An accidental "Disallow: /" can happen to anyone, but it doesn't need to linger unnoticed. Whether you're a webmaster, developer, or SEO, this tool can help you quickly discover unwelcome robots.txt changes.
- Easily check results. Robots.txt check results are printed, logged, and optionally emailed (see below).
- Snapshots. The robots.txt content is saved following the first check and whenever the file changes.
- Diffs. A diff file is created after every change to help you view the difference at a glance.
- Email alerts (optional). Automatically notify site watchers about changes and send a summary email to the tool admin after every run. No need to run and check everything manually.
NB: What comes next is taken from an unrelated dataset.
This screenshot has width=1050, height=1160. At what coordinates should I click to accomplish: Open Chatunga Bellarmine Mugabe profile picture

- Designed for reliability. Errors such as a mistyped URL or connection issue are handled gracefully and won't break other robots.txt checks. Unexpected issues are caught and logged.
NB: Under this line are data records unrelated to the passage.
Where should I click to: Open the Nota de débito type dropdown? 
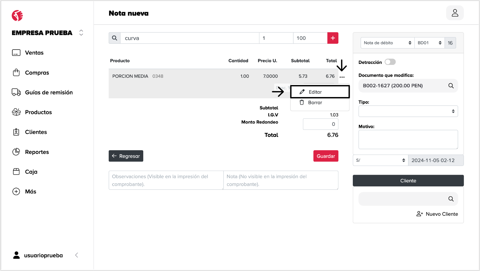click(x=387, y=43)
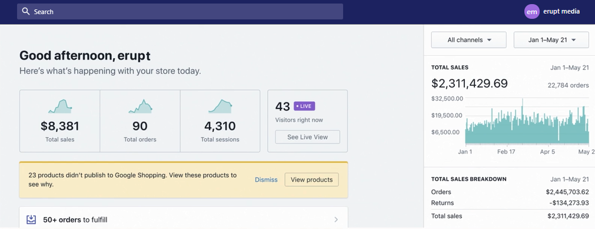Open the 50+ orders to fulfill row
Viewport: 595px width, 230px height.
point(183,219)
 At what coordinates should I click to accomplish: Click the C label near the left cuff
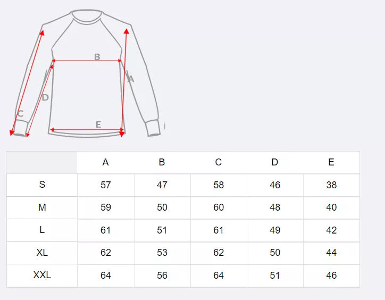pos(20,113)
- Comprehensive logging. Check results and any errors are recorded in a main log and website log (where relevant), so you can refer back to historic data and investigate if anything goes wrong.
- A /data directory is created/accessed to store robots.txt file data and logs.
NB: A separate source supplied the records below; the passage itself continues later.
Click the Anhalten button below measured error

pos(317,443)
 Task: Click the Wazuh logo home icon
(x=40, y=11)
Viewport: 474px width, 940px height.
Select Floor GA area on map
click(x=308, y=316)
- All monitored robots.txt files are downloaded and compared against the previous version.
- The check result is logged/printed and categorised as either "first run", "no change", "change", or "error".
- Timestamped snapshots ("first run" and "change") and diffs ("change") are saved in the relevant site directory.
- If enabled, site-specific email alerts are sent out ("first run", "change", and "error").
- If enabled, an administrative email alert is sent out detailing overall check results and any unexpected errors.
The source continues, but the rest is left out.